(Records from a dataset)
——————

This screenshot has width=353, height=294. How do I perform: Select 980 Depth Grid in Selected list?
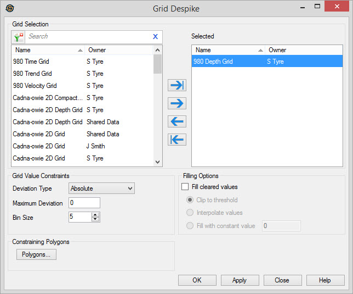pyautogui.click(x=213, y=62)
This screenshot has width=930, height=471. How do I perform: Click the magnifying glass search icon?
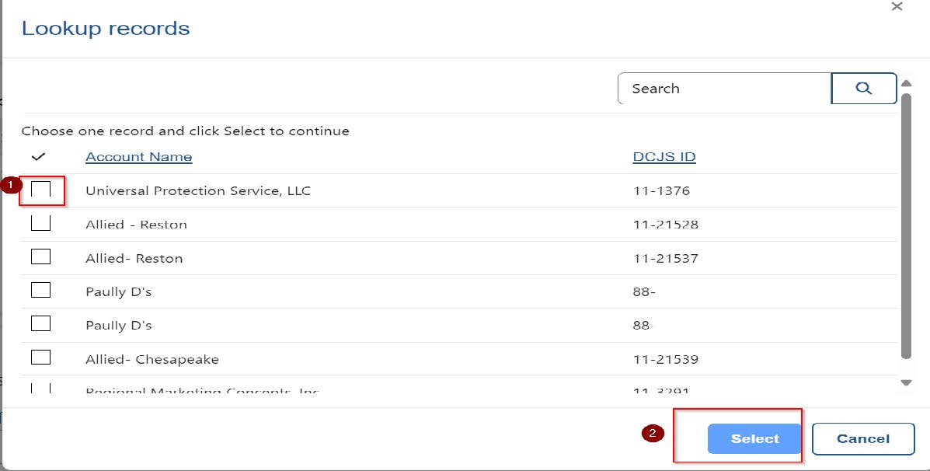863,89
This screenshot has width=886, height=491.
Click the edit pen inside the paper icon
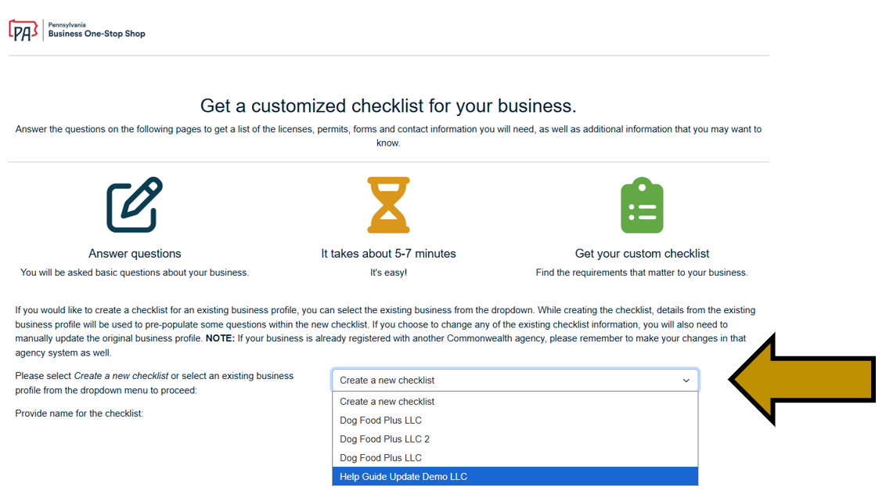click(x=141, y=196)
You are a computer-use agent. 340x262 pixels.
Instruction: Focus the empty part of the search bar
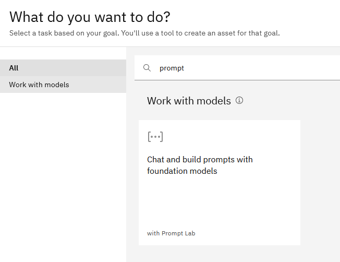coord(261,68)
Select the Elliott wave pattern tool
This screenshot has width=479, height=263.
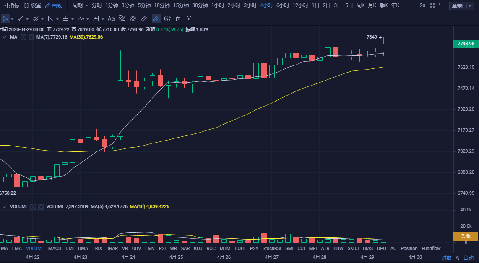pos(81,19)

——————

**YOUR OBJECTIVE:**
Pictures excluded, set down all the entries exactly.

**ANSWER SECTION:**
This screenshot has width=353, height=294. How do I perform: Select 980 Depth Grid in Selected list?
pyautogui.click(x=213, y=62)
This screenshot has width=930, height=471. How do I perform: Click the magnifying glass search icon?
863,89
This screenshot has width=886, height=491.
Click the edit pen inside the paper icon
click(x=141, y=196)
You are a computer-use agent. 340x262 pixels.
Instruction: Focus the empty part of the search bar
coord(261,68)
Select the Elliott wave pattern tool
This screenshot has width=479, height=263.
pos(81,19)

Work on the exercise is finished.